The first phase of the vaccine rollout plan, which will covers until the end of March 2021, is set to see one million people vaccinated, targeting healthcare workers, individuals in long-term care and retirement homes, and First Nations communities.

The second phase, which is expected to occur between April and early July 2021, will see the arrival of 15 million vaccine doses in Ontario, which will allow the province to vaccinate an additional 7.5 million people. Hillier said during this timeframe, vaccines will continue to be administered to the priority groups from phase one, in addition to essential workers (including first responders), seniors and more vulnerable populations who live in the community.

The third phase, which Hillier called the “steady state,” will see the introduction of the general population being immunized.

When asked if the province is distributing COVID-19 vaccine fast enough, the chair of the COVID-19 vaccine distribution task force said Ontario is not, but stressed that more vaccination sites will be added, with more people able to administer vaccines.

To date, more than 14,000 doses of the Pfizer-BioNTech vaccine have been administered, about 15 per cent of the 95,000 doses the province has received so far.

Hillier is also calling on Health Canada to look into making the Moderna vaccine a single shot option, as opposed to requiring two doses about a month apart.

Hillier said he has not seen any evidence of this being an effective method of protecting individuals from COVID-19 but he wants the federal government to look into it.

“It’s late to ask for a Christmas gift but if I could ask for one I would ask Health Canada to re-look at the Moderna vaccine, and see if we could make that a one-shot vaccine and give us that...greater capacity to go out and vaccinate people even faster than we plan on doing now,” Hillier said at a press conference on Tuesday.
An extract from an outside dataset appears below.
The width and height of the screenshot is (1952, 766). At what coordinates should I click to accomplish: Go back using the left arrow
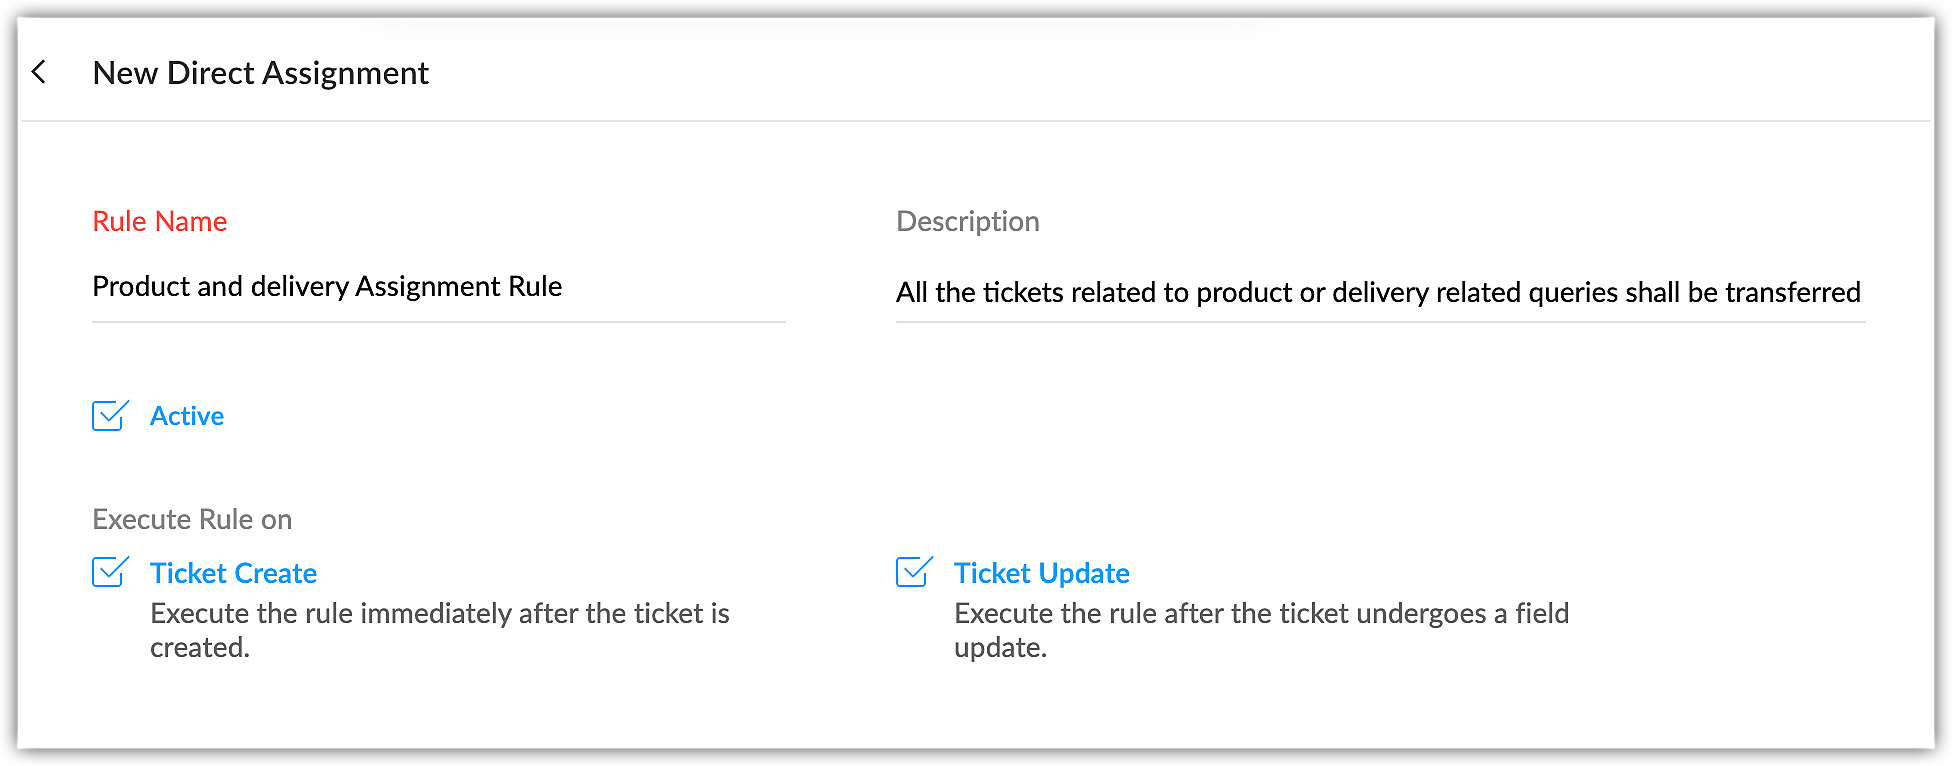tap(39, 72)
“I don’t have evidence, what I have is a discussion amongst medical colleagues who come together and then talk to us and advise us and say...the one shot of Moderna vaccine offers an incredible amount of protection and why wouldn’t we at least consider making it a one-shot vaccine. Getting that vaccine into people’s arms therefore much more quickly and offering that heightened level of protection in a way that we simply won’t be able to do by making it a two-shot vaccination program.”

‘We will not take anymore days off’

Over the weekend, the Ontario government received criticism for slowing its vaccination distribution plans over Christmas. Hillier said this was due to limited staffing in long-term care facilities and hospitals running vaccine clinics. He could not provide an exact figure for how many of these settings had communicated reduced staff during this time but all 19 vaccine clinics are now back in operation.

“We will not take anymore days off until we win this war against COVID-19,” Hillier said. “In hindsight, it was the wrong decision.”

“What I agreed to was that out in the long-term care homes and out in the retirement homes, you’ve got staffs who have been running flat out for 10 months... Over the Christmas period, there was some sort of downsizing in the number of people who would be on duty in those home and therefore available to come in for vaccines. We made the decision that over those two days we would not run the clinics and we would just go faster, as quickly as possible, and catch up.”